Suppose we adjoin a symbol $k$ to the field $F_p$, as in $F_p(k)$. What is an intuitive understanding of the structure of this field and its elements? Since multiplication needs to be closed, all new polynomials are part of this field. But also multiplicative inverses need to be included, does that mean all rational functions over $F_p$ should also be included? What about additive inverses? Do you have a mental model of this structure that gives you a sense of what the elements look like and how they preserve the structure, or is that something you can only reasonably inspect case-by-case?
Let's consider $F_2(k)$. If my understanding above is correct, all the following are new elements added to $F_2$:
$$0,1,k,k+1,k^2,k^2+1,k^2+k+1$$
The list goes on forever, which doesn't seem right. Perhaps the structure is not well-defined if $k$ is just some arbitrary symbol, and it needs to be a root of a polynomial that doesn't have a root in $F_2$. This would mean I can only make $F_p(k)$ a field if it is an algebraic extension of $F_2$. Is that so?

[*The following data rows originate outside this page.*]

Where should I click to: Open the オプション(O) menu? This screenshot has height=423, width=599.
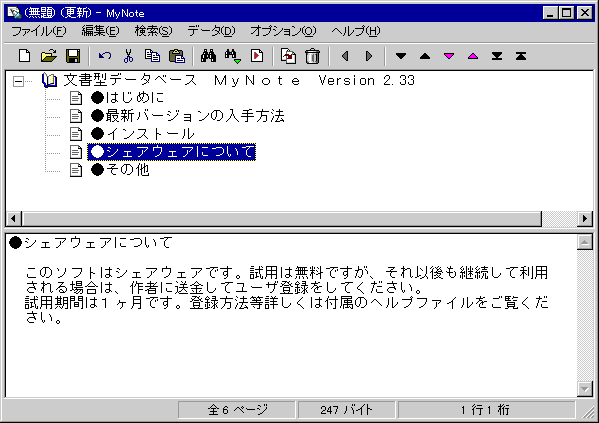tap(283, 31)
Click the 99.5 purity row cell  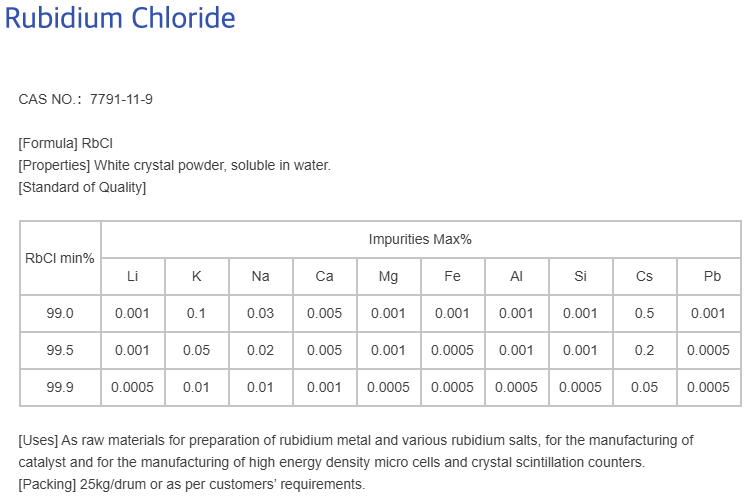(60, 350)
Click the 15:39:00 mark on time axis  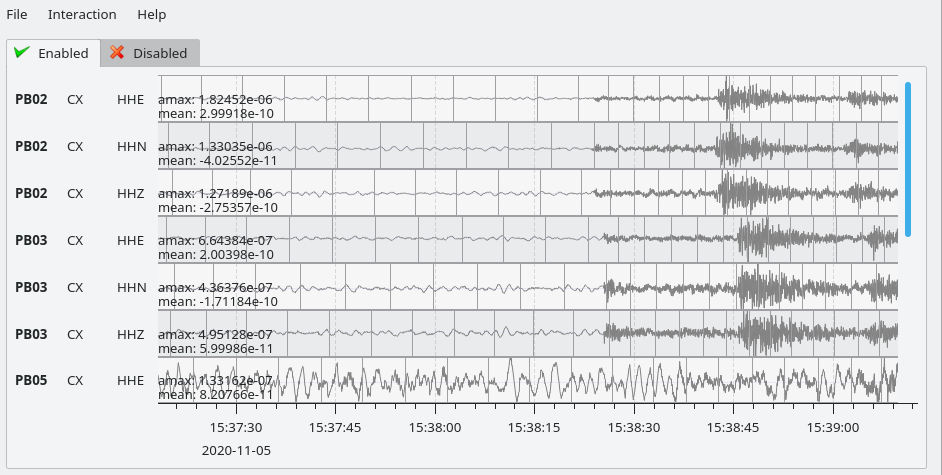(x=834, y=427)
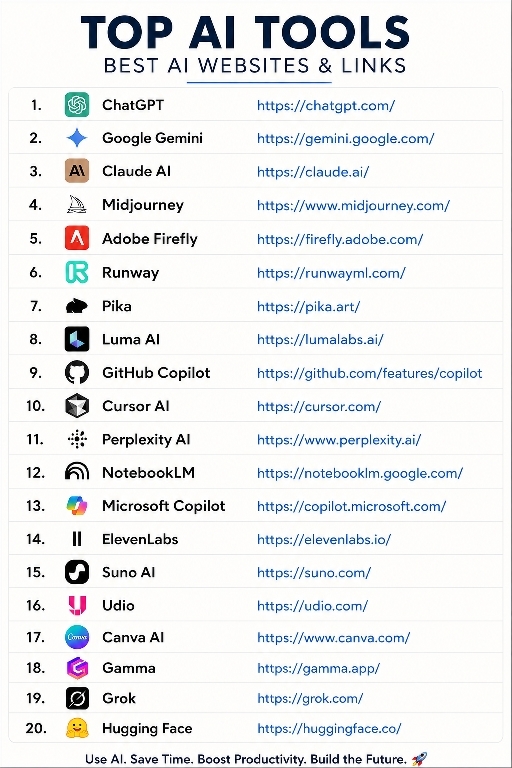
Task: Click the Google Gemini star icon
Action: pyautogui.click(x=77, y=138)
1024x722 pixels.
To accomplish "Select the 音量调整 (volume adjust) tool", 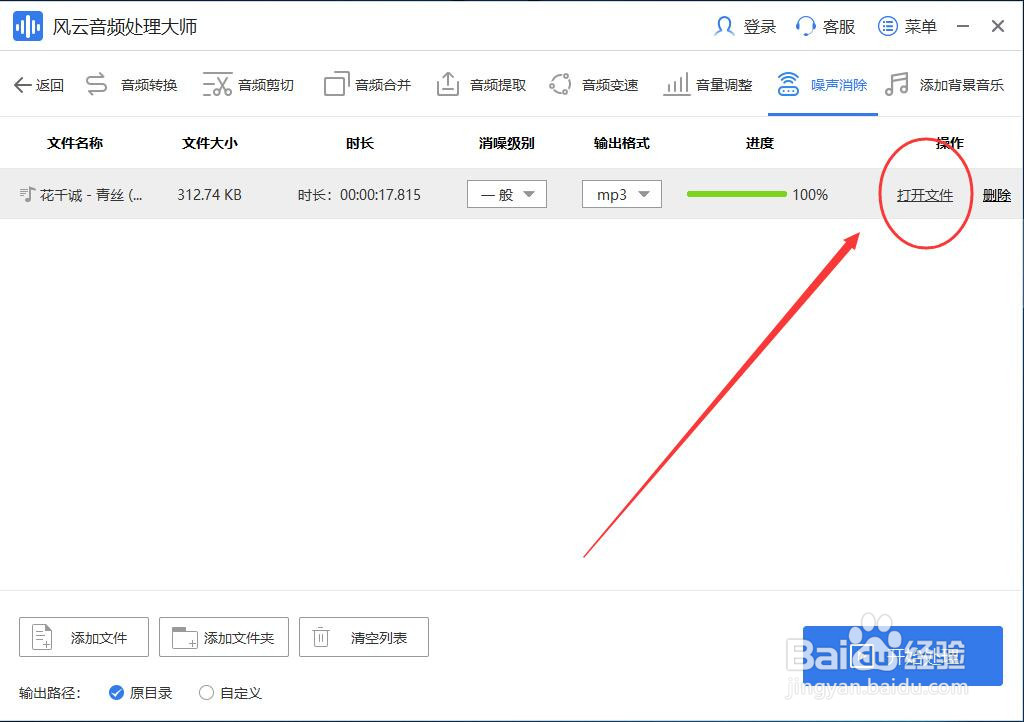I will pos(722,85).
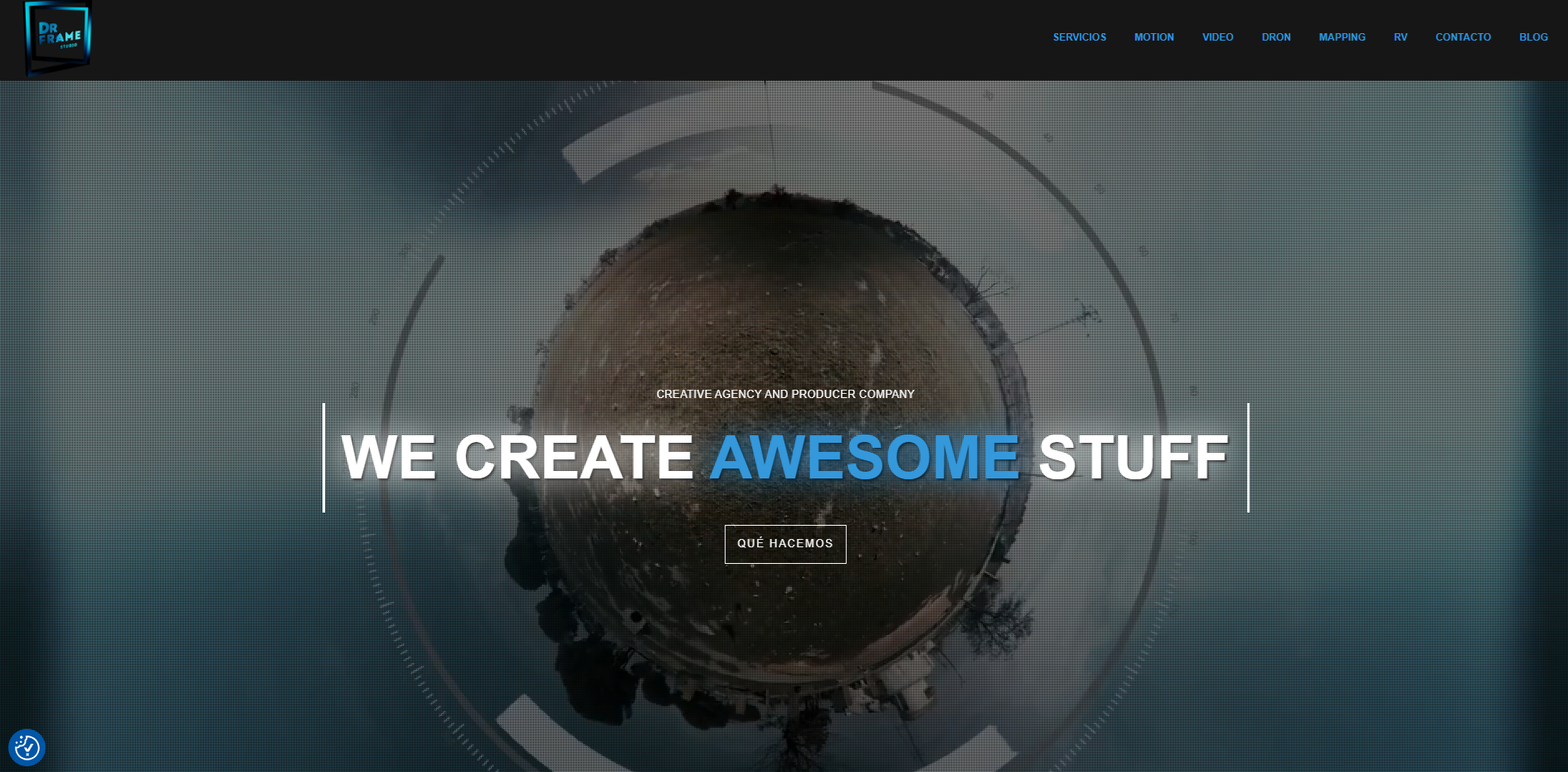The image size is (1568, 772).
Task: Visit the CONTACTO page
Action: (1463, 37)
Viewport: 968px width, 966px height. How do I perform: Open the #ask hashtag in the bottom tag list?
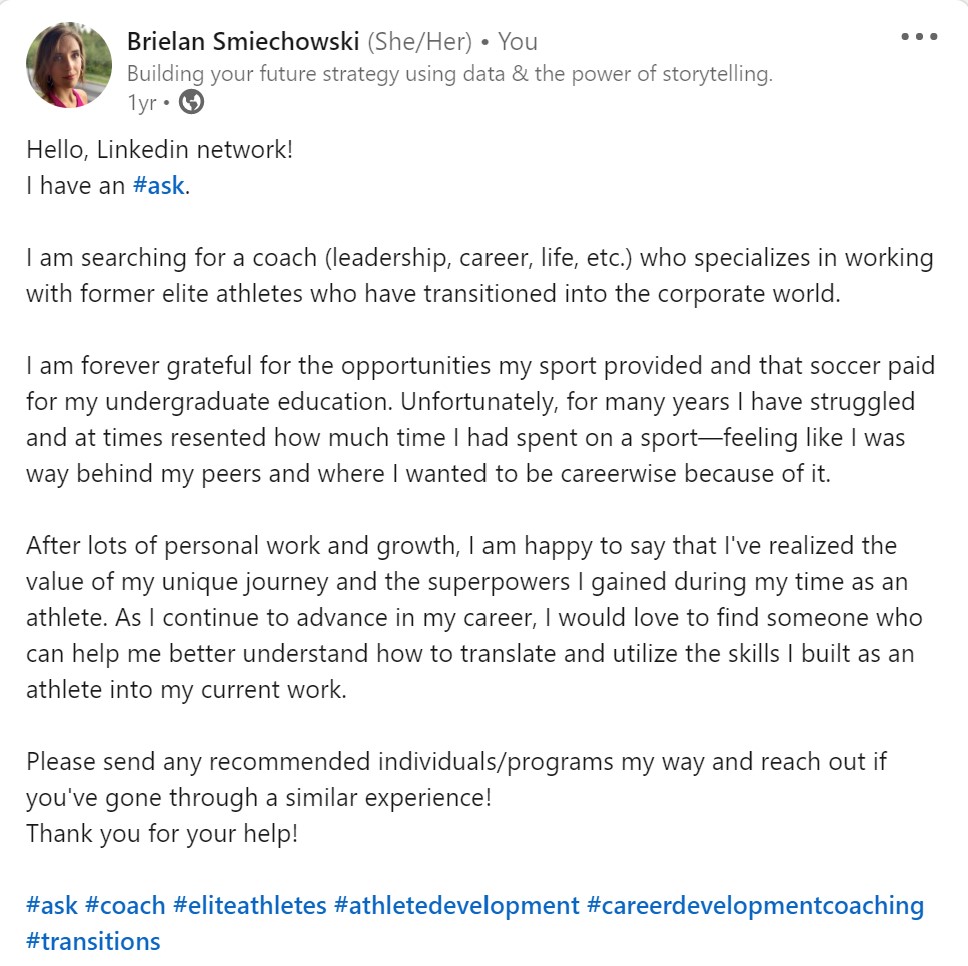[52, 906]
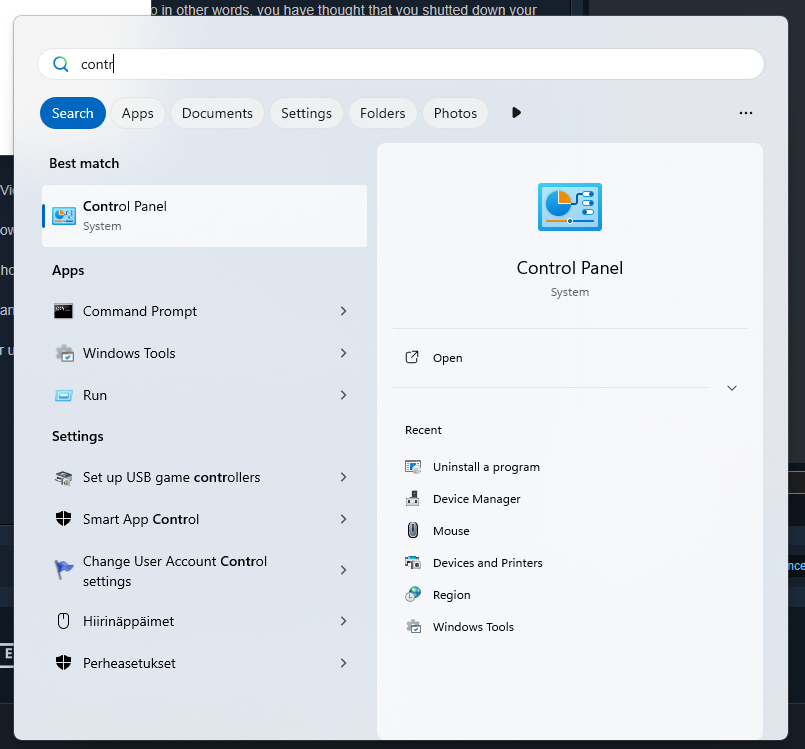Switch to the Apps filter tab
This screenshot has height=749, width=805.
tap(138, 113)
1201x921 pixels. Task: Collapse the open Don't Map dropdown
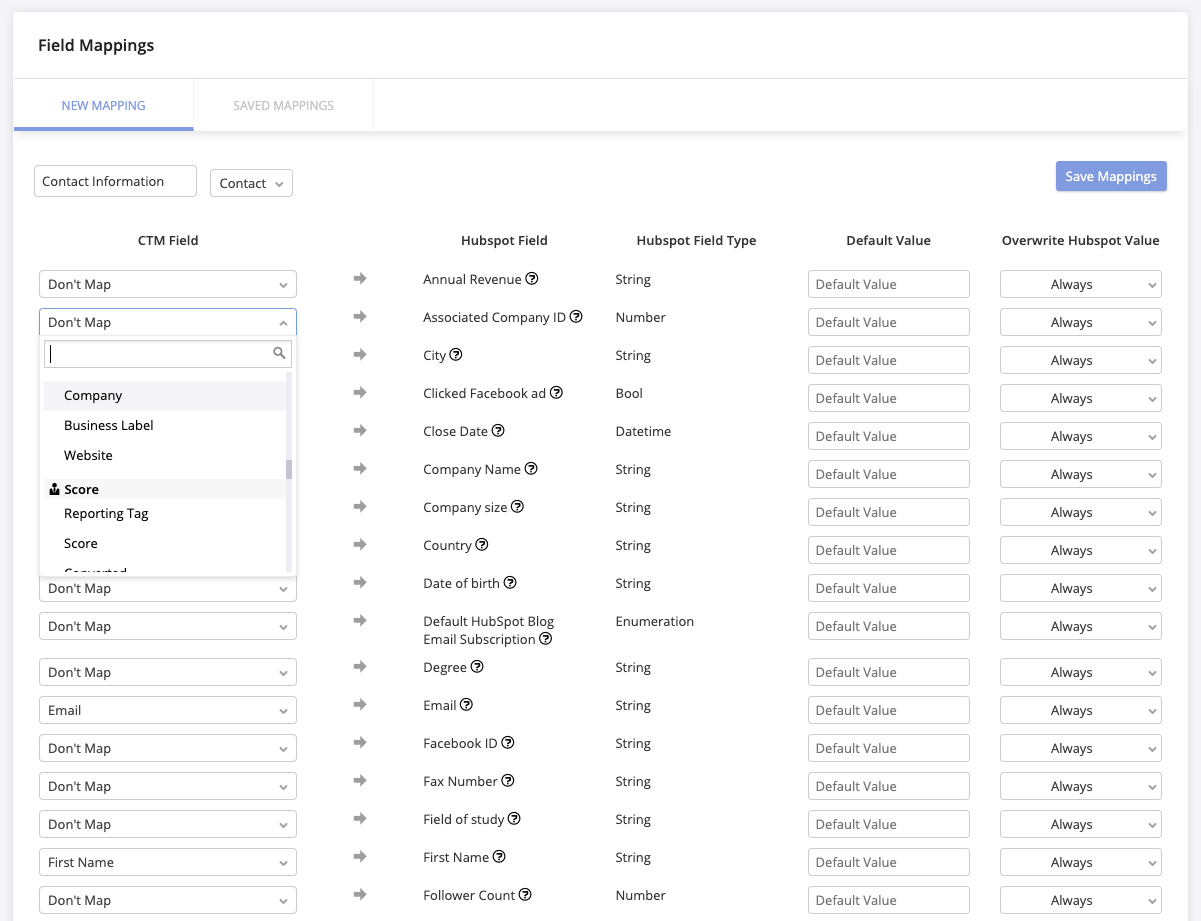click(283, 322)
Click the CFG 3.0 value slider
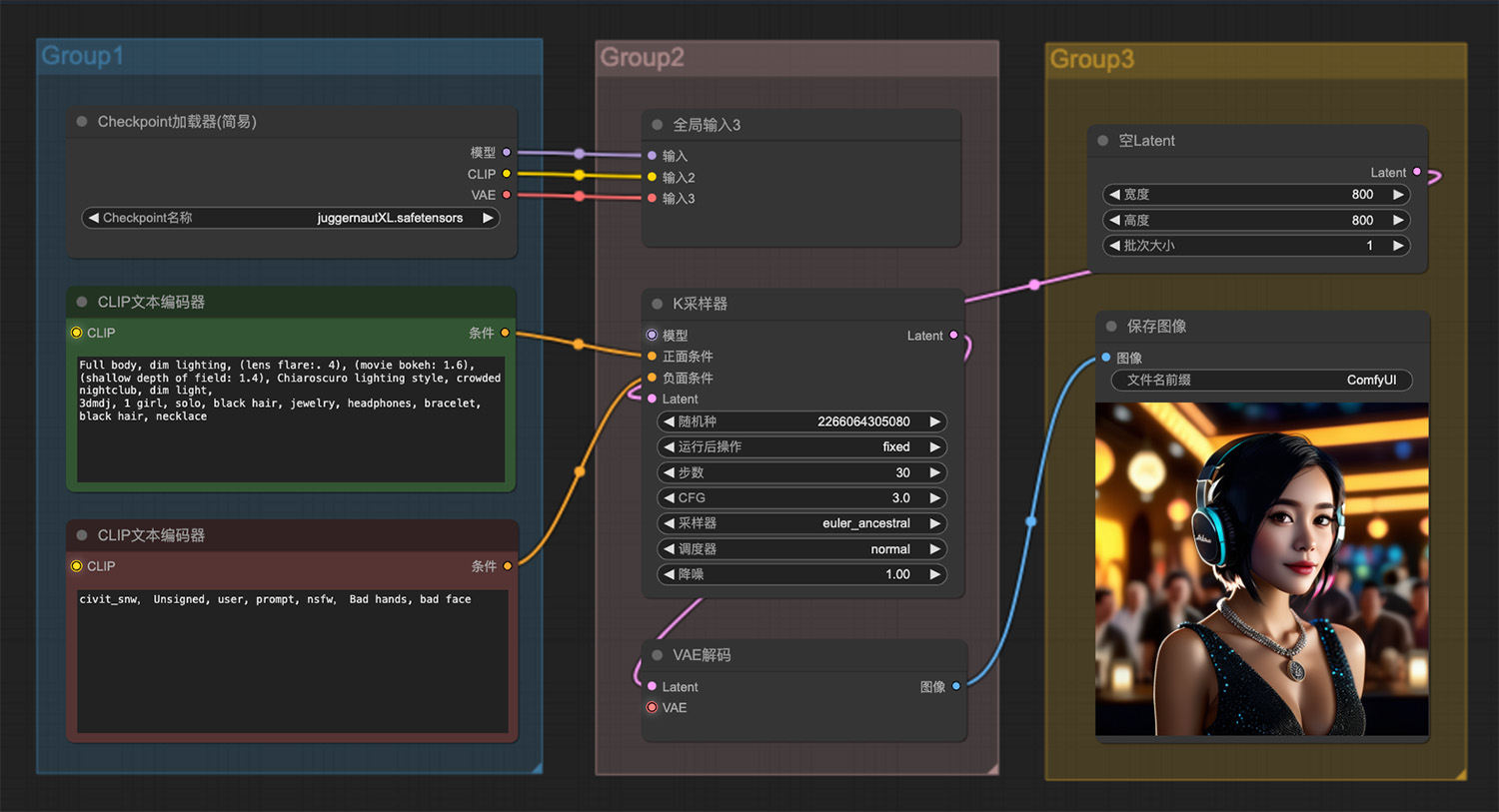1499x812 pixels. point(801,497)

If it is, then say I choose $p(x)=x^2+x+1$ in $F_2$, and I add the root $k$. How do I define $k^n$ for any power $n$, and how do I define $k+k+k$. In other words, how do I force the field structure? $k$ being the root of $p(x)$ should somehow help me fill in the multiplication and addition tables, but I don't see how.
What we have are two closely related concepts - a field extension $F(k)$ and a ring extension $F[k]$. The difference? In the former, we adjoin rational functions of $k$ as well, so $F(k)$ is the field of quotients of $F[k]$.
The two are equal if and only if $k$ is algebraic over $F$.
So, your example, adjoining a transcendental element $k$ to $F_2$? Done as a ring extension $F_2[k]$, we get the polynomial ring in one variable over $F_2$, with such elements as $k$, $k^2$, $k^3+k+1$, and so on - $2^m$ new elements of each degree $m>0$. Done as a field extension, we get all of their quotients as well, for such elements as $\frac{(k+1)^2(k^2+k+1)}{k(k^3+k+1)}$.
If instead your $k$ is a root of the irreducible polynomial $k^2+k+1$? Then that ring extension collapses - everything of degree $2$ or higher can be reduced to an equivalent element of degree $1$ or less, by taking it mod $k^2+k+1$. For example, $k^3+k+1=(k+1)(k^2+k+1)+k\equiv k$. Moreover, everything that's not zero is invertible; we can apply the Euclidean algorithm to find the GCD of any polynomial and $k^2+k+1$, and write it as a linear combination (with polynomial coefficients) of those two. Since $k^2+k+1$ is invertible, that GCD is either $1$ or $k^2+k+1$ - and writing $1$ as a linear combination constructs the inverse mod $k+2+k+1$. That makes it a field.
Since there are only four elements, we can write out everything cleanly. We have $x^2\equiv x^2-(x^2+x+1)\equiv x+1$, and $x^3\equiv x(x+1)=x^2+x\equiv 1$. Of the four elements $0,1,x,x+1$, we've got them all accounted for, and the multiplicative group is simply cyclic of order $3$.
And we did all this with just the elements from the ring extension. There's no need to bring in the rational functions when everything's invertible already.